ヤクルトおじさん

 交差点スノーと言へり眼鏡美人
 小社が入っているビルに、ヤクルトの製品を販売するおねえさんがやって来る。フロアごとに曜日が決まっているらしく、春風社は月、木。
 いちばん奥の窓際の席から、デカイ声で「おはようございます」と挨拶はしても、ヤクルトもジョアも買ったことがなかった。ところが、ふと思い立って、このごろは、おねえさんが来ると必ずヤクルトを2個、買うようにしている。
 子どもの頃、ヤクルトおじさんがいた。祖父の友達で、店をやりながら、毎日ヤクルトを配達していた。祖父がどうしてヤクルトを飲むようになったか定かではないが、もう若くはない友達がはじめた新しい商売に、そんな高価なものではないし、ひとつ協力してやろうと思ったのではなかったか。

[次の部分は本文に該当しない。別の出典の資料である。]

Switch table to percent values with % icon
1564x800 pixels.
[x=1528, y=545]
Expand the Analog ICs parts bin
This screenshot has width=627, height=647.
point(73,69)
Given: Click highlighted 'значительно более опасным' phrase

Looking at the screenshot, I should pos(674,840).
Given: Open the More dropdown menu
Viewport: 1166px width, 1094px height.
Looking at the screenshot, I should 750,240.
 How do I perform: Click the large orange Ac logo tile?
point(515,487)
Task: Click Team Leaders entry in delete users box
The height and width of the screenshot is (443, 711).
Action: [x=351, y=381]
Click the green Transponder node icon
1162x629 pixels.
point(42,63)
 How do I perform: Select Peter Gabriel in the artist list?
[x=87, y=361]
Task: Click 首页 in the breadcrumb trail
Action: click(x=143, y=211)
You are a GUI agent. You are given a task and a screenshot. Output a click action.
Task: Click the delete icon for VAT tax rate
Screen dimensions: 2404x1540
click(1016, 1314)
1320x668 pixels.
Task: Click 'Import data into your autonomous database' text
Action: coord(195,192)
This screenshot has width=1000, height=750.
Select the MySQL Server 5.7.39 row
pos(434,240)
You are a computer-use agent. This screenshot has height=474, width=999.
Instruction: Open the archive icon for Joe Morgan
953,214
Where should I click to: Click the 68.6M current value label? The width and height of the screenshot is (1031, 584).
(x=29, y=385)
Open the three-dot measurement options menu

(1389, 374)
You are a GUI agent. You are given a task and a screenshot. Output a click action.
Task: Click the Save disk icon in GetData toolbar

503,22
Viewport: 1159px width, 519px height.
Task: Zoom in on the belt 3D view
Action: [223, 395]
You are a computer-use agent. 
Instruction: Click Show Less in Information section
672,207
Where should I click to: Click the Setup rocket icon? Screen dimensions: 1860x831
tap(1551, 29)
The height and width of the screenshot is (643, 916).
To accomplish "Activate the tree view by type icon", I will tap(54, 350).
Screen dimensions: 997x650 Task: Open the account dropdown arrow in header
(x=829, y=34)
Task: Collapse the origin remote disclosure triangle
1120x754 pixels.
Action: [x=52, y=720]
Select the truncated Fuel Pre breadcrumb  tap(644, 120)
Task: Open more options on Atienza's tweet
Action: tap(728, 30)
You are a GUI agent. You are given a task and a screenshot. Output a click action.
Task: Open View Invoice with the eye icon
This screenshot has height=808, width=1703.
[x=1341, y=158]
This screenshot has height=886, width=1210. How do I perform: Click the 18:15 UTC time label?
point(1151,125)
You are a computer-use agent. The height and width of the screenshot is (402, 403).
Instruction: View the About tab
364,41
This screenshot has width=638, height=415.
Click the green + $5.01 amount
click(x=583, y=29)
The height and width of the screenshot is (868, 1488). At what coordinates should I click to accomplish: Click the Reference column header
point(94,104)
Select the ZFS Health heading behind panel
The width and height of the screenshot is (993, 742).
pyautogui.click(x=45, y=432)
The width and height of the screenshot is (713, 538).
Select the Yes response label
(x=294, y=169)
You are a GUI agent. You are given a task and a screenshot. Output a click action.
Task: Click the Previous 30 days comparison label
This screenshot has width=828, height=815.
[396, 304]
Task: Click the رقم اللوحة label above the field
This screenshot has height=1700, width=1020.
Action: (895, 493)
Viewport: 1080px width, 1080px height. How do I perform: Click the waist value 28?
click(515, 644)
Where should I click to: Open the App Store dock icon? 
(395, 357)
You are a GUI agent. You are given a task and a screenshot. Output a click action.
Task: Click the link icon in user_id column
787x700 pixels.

 祖父は、自分で飲む以外にも、わたしや弟にも買って飲ませてくれた。小さなビンに入っているヤクルトを、祖父は口をすぼめて大事そうに飲んだ。わたしも弟も祖父の真似をして、口をすぼめた。
 あるとき、祖父は父に、ひどくたしなめられたことがあった。今さらそんなものを見てどうする…。ヤクルトおじさんに誘われ、映画を観に行こうというような話だったと思う。どうもそれが真っ当な映画ではなさそうなのだった。
 父に意見されて、祖父は、結局その映画を観に行かなかったと思う…。
 ヤクルトの味は、皺の寄った祖父の唇であり、春先の乾いた土の香りであり、ヤクルトおじさんの古びた自転車の錆びの色であり、わたしと弟の、失われてしまった秘密の時間でもある。